### TRECHO DO TEXTO
○ ○ ○ ○ ○ ○ ○

Isto é, ouvir, falar, dançar, enxergar, entre outros gestos bastantes
necessários, só serão possíveis com o corpo. Dessa forma, o corpo é visto, por
essa psicologia, como algo de muito valor. No entanto, atualmente, o homem vê o
corpo como um objeto útil, comercial, um aparato para sua serventia.
Principalmente por que os valores cultuados pela sociedade são beleza,
inteligência, entre outras características que denotam algo “positivo” do
homem. Há uma ideologia vigente que dita um padrão a ser seguido, o que torna a
prática de modificações corporais algo bem comum, já que a busca pela beleza é
colocada acima de tudo, principalmente do bem-estar. O individuo passou a se
construir como ser a partir do que é esperado dele, isto é, do que os outros
desejam que ele seja, acima de algo que ele é. Nesse sentido, a psicologia
pode, portanto, converter essa atual relação do ser com o seu corpo para algo
mais positivo, utilizando de uma reflexão para resgatar o valor essencial e o
sentido especial do corpo, ressaltando o cuidado e a aceitação das diferenças
deles.

○ ○ ○ ○ ○ ○ ○

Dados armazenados
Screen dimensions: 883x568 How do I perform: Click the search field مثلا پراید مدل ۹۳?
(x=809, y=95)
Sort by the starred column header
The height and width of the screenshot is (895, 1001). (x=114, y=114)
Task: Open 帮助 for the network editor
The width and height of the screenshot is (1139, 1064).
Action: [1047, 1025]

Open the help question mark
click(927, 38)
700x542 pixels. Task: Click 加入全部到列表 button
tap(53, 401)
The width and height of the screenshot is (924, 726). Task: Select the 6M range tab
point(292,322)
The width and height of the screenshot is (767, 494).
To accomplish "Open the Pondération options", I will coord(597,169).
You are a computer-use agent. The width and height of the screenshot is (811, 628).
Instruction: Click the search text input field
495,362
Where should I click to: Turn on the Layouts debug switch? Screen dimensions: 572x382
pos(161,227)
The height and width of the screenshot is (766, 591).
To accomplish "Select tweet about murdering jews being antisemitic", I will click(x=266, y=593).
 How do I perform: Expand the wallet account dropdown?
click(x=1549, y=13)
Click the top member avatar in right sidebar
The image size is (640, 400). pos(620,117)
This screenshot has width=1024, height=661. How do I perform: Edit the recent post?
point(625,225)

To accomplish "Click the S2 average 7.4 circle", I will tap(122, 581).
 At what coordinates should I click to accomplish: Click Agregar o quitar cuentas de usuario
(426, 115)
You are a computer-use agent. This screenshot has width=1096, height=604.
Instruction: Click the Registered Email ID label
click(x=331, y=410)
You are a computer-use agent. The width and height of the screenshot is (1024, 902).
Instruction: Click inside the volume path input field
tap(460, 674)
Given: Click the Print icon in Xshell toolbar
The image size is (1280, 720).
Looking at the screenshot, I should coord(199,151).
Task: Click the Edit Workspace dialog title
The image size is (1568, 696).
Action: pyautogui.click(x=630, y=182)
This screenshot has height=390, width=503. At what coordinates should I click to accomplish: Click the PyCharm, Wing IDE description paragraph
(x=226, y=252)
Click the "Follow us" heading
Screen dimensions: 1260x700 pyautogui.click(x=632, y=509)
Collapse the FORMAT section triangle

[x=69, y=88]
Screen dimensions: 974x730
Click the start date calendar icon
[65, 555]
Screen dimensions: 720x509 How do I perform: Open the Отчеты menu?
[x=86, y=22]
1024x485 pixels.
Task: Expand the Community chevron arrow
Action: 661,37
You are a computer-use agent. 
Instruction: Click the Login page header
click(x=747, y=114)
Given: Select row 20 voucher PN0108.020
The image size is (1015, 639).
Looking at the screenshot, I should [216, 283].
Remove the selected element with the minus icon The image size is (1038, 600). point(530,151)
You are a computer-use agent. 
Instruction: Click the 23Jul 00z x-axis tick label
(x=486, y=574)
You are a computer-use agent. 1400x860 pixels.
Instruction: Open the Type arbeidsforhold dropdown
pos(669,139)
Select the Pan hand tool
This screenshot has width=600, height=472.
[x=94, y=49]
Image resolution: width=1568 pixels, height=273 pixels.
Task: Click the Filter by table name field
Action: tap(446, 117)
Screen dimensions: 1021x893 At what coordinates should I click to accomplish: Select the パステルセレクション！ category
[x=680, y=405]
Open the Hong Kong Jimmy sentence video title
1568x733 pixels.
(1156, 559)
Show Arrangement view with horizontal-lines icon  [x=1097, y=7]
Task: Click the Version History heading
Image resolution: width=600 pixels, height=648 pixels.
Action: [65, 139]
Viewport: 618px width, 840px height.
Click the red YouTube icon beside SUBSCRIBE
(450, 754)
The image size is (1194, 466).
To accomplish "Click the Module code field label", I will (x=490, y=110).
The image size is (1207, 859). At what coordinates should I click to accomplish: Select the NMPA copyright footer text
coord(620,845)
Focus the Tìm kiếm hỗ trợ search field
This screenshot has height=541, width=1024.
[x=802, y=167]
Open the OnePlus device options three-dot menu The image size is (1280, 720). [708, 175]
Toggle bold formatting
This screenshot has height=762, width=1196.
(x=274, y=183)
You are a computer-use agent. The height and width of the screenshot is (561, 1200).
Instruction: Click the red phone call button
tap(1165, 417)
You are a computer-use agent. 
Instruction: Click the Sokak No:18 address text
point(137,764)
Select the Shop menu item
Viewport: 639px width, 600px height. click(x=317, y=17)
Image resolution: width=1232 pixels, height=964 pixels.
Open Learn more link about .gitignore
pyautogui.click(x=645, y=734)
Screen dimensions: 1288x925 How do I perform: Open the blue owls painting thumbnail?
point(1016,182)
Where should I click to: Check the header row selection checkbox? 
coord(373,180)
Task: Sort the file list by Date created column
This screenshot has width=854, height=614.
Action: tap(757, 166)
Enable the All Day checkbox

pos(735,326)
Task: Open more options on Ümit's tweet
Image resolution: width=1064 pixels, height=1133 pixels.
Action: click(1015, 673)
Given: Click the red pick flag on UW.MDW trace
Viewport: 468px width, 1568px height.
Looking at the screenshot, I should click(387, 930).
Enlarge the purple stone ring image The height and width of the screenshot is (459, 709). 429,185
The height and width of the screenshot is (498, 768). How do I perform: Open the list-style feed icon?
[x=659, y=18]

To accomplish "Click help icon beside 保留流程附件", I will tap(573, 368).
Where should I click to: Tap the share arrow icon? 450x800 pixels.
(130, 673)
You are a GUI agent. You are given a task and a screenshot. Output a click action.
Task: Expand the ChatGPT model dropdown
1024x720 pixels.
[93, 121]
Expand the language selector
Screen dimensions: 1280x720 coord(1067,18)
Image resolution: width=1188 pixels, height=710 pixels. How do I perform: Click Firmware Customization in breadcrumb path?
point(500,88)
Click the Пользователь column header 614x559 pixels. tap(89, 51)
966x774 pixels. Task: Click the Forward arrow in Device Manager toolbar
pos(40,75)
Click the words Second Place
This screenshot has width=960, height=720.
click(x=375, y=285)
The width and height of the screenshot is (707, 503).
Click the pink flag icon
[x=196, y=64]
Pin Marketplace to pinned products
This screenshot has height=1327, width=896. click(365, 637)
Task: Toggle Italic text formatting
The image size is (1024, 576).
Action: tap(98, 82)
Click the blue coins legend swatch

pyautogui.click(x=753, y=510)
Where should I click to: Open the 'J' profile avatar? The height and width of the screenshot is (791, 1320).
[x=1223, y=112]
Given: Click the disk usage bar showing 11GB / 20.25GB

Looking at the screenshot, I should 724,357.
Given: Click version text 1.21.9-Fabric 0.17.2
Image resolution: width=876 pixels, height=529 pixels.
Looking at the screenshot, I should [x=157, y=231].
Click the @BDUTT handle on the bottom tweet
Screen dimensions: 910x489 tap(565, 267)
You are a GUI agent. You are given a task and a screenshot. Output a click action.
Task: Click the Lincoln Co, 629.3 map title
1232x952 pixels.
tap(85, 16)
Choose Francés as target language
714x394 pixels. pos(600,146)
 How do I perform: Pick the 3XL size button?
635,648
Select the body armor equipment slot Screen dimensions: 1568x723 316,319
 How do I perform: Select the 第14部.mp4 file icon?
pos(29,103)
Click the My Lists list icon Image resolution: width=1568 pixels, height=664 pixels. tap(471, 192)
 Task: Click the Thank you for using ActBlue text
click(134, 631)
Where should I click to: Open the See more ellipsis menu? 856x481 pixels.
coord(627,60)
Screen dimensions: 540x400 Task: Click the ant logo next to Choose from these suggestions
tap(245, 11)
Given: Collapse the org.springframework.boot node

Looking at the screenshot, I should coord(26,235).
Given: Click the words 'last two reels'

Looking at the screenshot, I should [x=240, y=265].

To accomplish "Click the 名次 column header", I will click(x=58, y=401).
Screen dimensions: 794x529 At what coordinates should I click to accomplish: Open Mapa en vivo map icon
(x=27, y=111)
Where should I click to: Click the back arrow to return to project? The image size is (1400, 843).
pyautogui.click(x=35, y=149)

○ ○ ○ ○ ○ ○ ○

### TAREFA
Liste os gestos que o trecho sobre o corpo nomeia como possíveis só com o corpo.

### RESULTADO
ouvir, falar, dançar, enxergar